Could you write out every line of the listing below, character for character?

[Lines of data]
⁂
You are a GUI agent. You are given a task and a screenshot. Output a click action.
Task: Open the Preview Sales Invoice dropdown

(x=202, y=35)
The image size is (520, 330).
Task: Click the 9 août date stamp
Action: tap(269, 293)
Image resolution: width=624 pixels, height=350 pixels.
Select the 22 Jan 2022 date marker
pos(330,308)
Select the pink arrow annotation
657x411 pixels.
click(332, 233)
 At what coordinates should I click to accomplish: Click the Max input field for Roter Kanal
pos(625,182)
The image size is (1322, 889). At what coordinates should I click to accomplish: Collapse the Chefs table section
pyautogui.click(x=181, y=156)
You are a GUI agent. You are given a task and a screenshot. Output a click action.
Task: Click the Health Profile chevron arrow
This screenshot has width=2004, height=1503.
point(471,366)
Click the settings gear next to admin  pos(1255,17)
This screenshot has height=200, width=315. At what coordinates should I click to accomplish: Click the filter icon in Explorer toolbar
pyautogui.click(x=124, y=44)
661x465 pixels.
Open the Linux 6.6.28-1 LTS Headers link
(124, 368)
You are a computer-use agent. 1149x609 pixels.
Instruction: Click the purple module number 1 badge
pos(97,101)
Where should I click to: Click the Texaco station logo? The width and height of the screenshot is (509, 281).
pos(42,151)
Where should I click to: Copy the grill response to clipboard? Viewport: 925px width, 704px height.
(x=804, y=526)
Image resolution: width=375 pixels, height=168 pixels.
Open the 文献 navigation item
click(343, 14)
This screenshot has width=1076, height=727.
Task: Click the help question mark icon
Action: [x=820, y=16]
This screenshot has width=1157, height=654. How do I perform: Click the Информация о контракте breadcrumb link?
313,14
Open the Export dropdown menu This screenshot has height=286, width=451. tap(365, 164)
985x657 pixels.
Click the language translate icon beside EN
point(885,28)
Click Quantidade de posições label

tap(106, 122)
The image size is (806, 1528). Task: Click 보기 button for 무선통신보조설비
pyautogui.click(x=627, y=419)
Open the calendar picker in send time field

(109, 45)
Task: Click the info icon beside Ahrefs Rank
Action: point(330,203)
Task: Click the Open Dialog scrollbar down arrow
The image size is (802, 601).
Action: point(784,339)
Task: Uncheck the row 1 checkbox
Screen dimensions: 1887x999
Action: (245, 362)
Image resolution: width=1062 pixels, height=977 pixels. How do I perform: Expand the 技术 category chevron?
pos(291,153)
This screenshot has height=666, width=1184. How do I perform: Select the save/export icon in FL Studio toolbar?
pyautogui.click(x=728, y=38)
⁂
> EXERCISE SOLUTION:
You are a GUI agent. You are given a task and a screenshot. Output a click action.
Task: Open the Preview Sales Invoice dropdown

(x=202, y=35)
The image size is (520, 330).
Task: Click the 9 août date stamp
Action: tap(269, 293)
Image resolution: width=624 pixels, height=350 pixels.
Select the 22 Jan 2022 date marker
pos(330,308)
Select the pink arrow annotation
657x411 pixels.
click(332, 233)
 At what coordinates should I click to accomplish: Click the Max input field for Roter Kanal
pos(625,182)
The image size is (1322, 889). At what coordinates should I click to accomplish: Collapse the Chefs table section
pyautogui.click(x=181, y=156)
You are a GUI agent. You are given a task and a screenshot. Output a click action.
Task: Click the Health Profile chevron arrow
This screenshot has width=2004, height=1503.
point(471,366)
Click the settings gear next to admin  pos(1255,17)
This screenshot has height=200, width=315. At what coordinates should I click to accomplish: Click the filter icon in Explorer toolbar
pyautogui.click(x=124, y=44)
661x465 pixels.
Open the Linux 6.6.28-1 LTS Headers link
(124, 368)
You are a computer-use agent. 1149x609 pixels.
Instruction: Click the purple module number 1 badge
pos(97,101)
Where should I click to: Click the Texaco station logo? The width and height of the screenshot is (509, 281).
pos(42,151)
Where should I click to: Copy the grill response to clipboard? Viewport: 925px width, 704px height.
(x=804, y=526)
Image resolution: width=375 pixels, height=168 pixels.
Open the 文献 navigation item
click(343, 14)
This screenshot has width=1076, height=727.
Task: Click the help question mark icon
Action: [x=820, y=16]
This screenshot has width=1157, height=654. How do I perform: Click the Информация о контракте breadcrumb link?
313,14
Open the Export dropdown menu This screenshot has height=286, width=451. tap(365, 164)
985x657 pixels.
Click the language translate icon beside EN
point(885,28)
Click Quantidade de posições label

tap(106, 122)
The image size is (806, 1528). Task: Click 보기 button for 무선통신보조설비
pyautogui.click(x=627, y=419)
Open the calendar picker in send time field

(109, 45)
Task: Click the info icon beside Ahrefs Rank
Action: point(330,203)
Task: Click the Open Dialog scrollbar down arrow
The image size is (802, 601).
Action: point(784,339)
Task: Uncheck the row 1 checkbox
Screen dimensions: 1887x999
Action: (245, 362)
Image resolution: width=1062 pixels, height=977 pixels. How do I perform: Expand the 技术 category chevron?
pos(291,153)
This screenshot has height=666, width=1184. How do I perform: Select the save/export icon in FL Studio toolbar?
pyautogui.click(x=728, y=38)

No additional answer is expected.